Ten—eleven—the hands of the clock dragged on, and forty odd
hearts might almost be heard thumping when at last came the sound of wheels crunching
on gravel and two top hats and the top of a whip appeared outside the upper
panes of the large end window.

Her Majesty's Inspector was an elderly clergyman, a little
man with an immense paunch and tiny grey eyes like gimlets. He had the
reputation of being 'strict', but that was a mild way of describing his autocratic
demeanour and scathing judgement. His voice was an exasperated roar and his
criticism was a blend of outraged learning and sarcasm. Fortunately, nine out
of ten of his examinees were proof against the latter. He looked at the rows of
children as if he hated them and at the mistress as if he despised her. The
Assistant Inspector was also a clergyman, but younger, and, in comparison,
almost human. Black eyes and very red lips shone through the bushiness of the
whiskers which almost covered his face. The children in the lower classes,
which he examined, were considered fortunate.

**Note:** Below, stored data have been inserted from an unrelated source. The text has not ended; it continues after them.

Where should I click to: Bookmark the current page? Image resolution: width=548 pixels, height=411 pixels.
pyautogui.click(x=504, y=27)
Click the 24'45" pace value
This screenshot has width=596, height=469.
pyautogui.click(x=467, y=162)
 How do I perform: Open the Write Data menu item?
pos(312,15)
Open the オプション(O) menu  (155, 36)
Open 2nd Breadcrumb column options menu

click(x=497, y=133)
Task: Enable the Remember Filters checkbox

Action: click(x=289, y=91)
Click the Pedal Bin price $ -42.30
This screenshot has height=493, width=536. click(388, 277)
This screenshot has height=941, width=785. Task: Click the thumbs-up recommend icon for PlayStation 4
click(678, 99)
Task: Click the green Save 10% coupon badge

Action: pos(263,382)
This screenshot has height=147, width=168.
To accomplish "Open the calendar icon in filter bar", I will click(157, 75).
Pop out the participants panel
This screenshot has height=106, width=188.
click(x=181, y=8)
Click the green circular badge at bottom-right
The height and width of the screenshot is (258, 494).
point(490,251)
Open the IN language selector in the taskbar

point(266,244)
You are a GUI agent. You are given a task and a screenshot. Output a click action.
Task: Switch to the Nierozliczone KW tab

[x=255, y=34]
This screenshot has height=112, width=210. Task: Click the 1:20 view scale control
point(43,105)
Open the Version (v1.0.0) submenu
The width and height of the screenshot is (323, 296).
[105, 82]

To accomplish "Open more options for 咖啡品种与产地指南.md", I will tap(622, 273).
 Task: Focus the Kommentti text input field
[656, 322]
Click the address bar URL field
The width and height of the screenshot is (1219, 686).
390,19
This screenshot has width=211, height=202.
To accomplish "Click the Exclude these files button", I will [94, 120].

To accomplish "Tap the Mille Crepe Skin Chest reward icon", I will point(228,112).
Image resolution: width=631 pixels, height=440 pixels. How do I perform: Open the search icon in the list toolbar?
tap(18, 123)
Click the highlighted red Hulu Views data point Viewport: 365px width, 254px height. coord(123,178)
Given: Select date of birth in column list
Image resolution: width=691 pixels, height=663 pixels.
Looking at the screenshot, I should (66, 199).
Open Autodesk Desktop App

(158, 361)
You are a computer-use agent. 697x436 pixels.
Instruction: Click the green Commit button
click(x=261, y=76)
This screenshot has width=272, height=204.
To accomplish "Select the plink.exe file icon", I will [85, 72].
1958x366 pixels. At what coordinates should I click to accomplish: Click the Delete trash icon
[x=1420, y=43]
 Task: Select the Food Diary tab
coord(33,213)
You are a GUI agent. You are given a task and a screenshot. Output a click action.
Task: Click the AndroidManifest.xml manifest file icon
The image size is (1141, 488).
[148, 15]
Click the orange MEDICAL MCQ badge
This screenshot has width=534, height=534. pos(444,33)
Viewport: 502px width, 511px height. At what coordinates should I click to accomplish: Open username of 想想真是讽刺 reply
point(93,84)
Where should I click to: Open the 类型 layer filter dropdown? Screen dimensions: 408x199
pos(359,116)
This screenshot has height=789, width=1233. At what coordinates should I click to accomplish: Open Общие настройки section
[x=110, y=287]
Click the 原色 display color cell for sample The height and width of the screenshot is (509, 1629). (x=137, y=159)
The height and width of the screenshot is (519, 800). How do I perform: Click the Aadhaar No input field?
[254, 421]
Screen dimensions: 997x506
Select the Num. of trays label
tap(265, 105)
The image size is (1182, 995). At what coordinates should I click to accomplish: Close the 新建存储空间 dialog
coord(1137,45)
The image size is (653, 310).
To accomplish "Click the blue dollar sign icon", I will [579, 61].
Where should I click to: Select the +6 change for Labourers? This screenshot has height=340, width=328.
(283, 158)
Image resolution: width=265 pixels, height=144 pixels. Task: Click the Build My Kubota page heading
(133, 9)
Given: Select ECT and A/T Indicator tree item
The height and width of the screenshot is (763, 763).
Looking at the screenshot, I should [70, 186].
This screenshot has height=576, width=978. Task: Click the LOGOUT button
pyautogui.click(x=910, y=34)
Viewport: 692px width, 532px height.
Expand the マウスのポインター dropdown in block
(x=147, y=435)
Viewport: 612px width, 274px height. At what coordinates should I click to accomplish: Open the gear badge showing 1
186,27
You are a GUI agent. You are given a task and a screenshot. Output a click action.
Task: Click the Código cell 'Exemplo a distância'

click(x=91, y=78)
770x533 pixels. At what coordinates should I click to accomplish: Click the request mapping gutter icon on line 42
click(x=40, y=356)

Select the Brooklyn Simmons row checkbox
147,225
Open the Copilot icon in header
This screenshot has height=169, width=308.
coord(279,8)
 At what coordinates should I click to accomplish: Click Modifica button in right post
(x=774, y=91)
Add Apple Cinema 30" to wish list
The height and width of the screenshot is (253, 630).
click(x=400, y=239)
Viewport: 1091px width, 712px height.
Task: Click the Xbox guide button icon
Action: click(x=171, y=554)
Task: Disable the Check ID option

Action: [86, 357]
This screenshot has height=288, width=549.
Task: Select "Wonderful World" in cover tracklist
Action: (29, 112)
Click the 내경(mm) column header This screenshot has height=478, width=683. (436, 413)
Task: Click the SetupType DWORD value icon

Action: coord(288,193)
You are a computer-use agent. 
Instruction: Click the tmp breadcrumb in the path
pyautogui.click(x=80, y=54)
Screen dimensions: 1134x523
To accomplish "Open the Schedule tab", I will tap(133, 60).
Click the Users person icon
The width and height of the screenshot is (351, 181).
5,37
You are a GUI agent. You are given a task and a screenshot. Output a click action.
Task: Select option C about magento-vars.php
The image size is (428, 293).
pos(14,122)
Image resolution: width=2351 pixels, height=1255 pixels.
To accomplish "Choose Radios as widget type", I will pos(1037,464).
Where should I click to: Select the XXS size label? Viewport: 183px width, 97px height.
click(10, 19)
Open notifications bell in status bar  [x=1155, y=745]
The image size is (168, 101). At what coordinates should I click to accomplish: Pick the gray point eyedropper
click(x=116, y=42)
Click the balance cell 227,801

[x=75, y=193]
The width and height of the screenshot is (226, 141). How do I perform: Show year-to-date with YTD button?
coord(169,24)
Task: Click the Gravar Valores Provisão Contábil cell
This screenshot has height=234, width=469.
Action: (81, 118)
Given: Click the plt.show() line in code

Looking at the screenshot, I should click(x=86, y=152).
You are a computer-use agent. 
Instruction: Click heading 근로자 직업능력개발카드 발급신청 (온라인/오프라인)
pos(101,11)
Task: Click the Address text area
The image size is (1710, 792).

The mistress did not have to teach a class in front of the
great man, as later; her part was to put out the books required and to see that
the pupils had the pens and paper they needed. Most of the time she hovered about
the Inspector, replying in low tones to his scathing remarks, or, with
twitching lips, smiling encouragement at any child who happened to catch her
eye.

What kind of a man the Inspector really was it is impossible
to say. He may have been a great scholar, a good parish priest, and a good
friend and neighbour to people of his own class. One thing, however, is certain,
he did not care for or understand children, at least not national school
children. In homely language, he was the wrong man for the job. The very sound
of his voice scattered the few wits of the less gifted, and even those who
could have done better were too terrified in his presence to be able to collect
their thoughts or keep their hands from trembling.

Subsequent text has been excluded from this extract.